Жили в подвалах, в зябком, сыром полумраке, проглаживая каленым утюгом влажные простыни. Жили в кладовках без окон, с открытой наружу дверью, чтобы не задохнуться. В музейных особняках, разгороженных на клетушки с хитрыми фигурными углами. В купеческих лабазах с метровыми стенами, выставив наружу трубу от самодельной печки. В старинных церквах, замазав масляной краской прозрачные фрески. Жили в гостиницах, по семье на номер, и керосиновый чад стлался по зеркальным коридорам, с этажа на этаж. В проходных комнатах с чужими людьми. В подъездах, выгородив угол под лестницей, в подворотнях, утеплив каморки для хранения совков и лопат, на запасных путях в отживших железнодорожных вагонах, в доходных домах и бывших домах терпимости, в пристройках для челяди и конюшнях вместо лошадей. Жили там, где можно жить. Жили там, где жить нельзя. Жили везде, где находили крышу. Об отдельной квартире даже не мечтали. В отдельных квартирах обитали боги, дьяволы и принцы крови.
Это был подозрительный город.
Город, который не любил пришельцев.
Он щурился с опаской в окружающую темноту, выглядывая нежелательный люд, пытаясь высветить его линялыми абажурами, скудным уличным освещением, редкими неприхотливыми вывесками «Мясо», «Овощи», «Капремонт», «Индпошив», «Агитпункт». Город безумно боялся посторонних, которые набегут отовсюду, увеличат и без того немыслимую скученность, а потому установил хитрые правила, затрудняя въезд, ограничивая проживание, запрещая ночевку без ведома властей. Город отторгал чужака яростно, беспощадно, и тот с трудом вживался в него, надолго оставаясь пришлым. Он для города, и город для него.
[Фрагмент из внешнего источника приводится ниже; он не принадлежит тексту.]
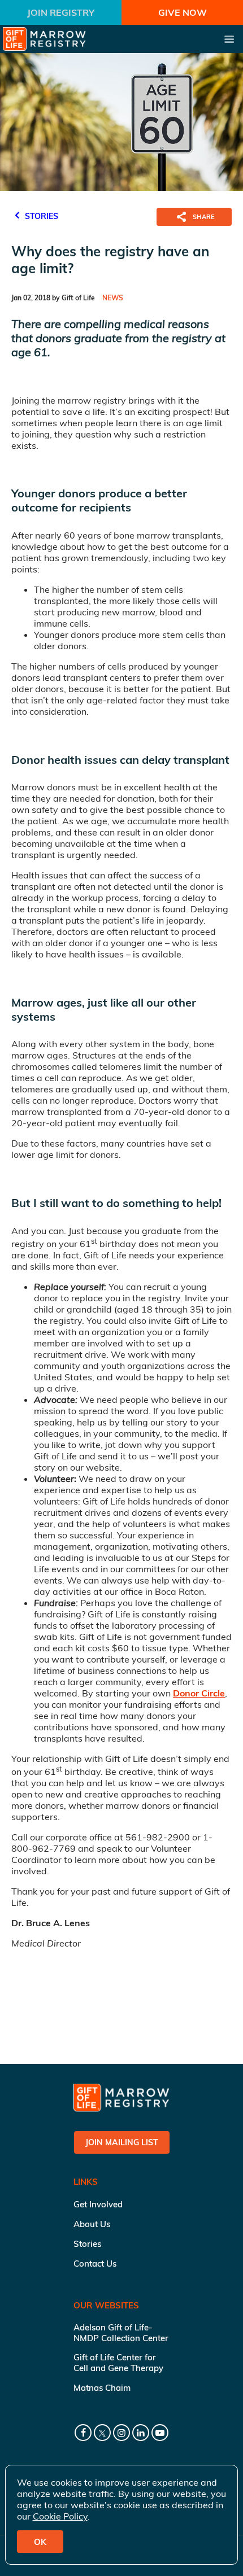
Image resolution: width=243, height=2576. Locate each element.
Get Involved (98, 2204)
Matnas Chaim (102, 2387)
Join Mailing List (121, 2142)
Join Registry (60, 12)
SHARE (204, 217)
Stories (87, 2243)
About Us (91, 2224)
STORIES (40, 216)
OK (40, 2541)
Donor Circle (199, 1693)
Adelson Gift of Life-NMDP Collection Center (120, 2332)
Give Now (182, 12)
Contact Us (94, 2263)
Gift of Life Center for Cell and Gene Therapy (118, 2362)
На окраине понаставили высоченные дома полукружием, взгромоздили на крышах фигуры – то ли нимфы, то ли рабочий с колхозницей, которые встали на страже, выглядывая с высоты возможные набеги нежелательных пришельцев. Чтобы не прорвались, не просочились, не пролезли ненароком. Потому и называлось то место – застава.
А там, в опасливых для города просторах, запрятались деревни, избы, скотные дворы, люди, лошади, коровы с боталами – за горизонт. Топили печи, жгли костры, пахали землю, пасли скот, сидели на завалинках и играли на гармошках, пили, пели, рожали, самые ловкие проникали за заставу…
– Ланя, – попросила, когда женихались. – Свози меня, Ланя, в город.
Он и повез.
Пешком. На попутке. Опять пешком.
В тир сходили, в кино и буфет.
В кино перекрыли экран широкими спинами, и достался им кусочек заграничной услады, с верхнего угла: не разгляди-поймешь. Кого-то любили с музыкой, плясками, с бокальным перезвоном, а кого – не видно.
– Девка, – сказали сзади. – Не стеклянная. Осядь давай.
Она и осела за спины. До конца сеанса.
В тире хозяйничал за прилавком недобрый однорукий солдат в долгополой шинели. Взяла ружье-малопульку, приложилась щекой к случайному месту, выпалила непонятно куда.
– Деревня, – сказал солдат. – За грош хочешь глаз мне выщелкнуть? Поди вон!
И они пошли в буфет.
Взяли хлеба, винегрет со свеклой, морс из клюквы – запить, по лоснящейся сардельке в непробиваемой кожуре.
Оглядела ее, ткнула несильно вилкой: сарделька скакнула с тарелки на стол. Воротила на место, ткнула посильнее: та опять скакнула, боком проехалась по клеенке.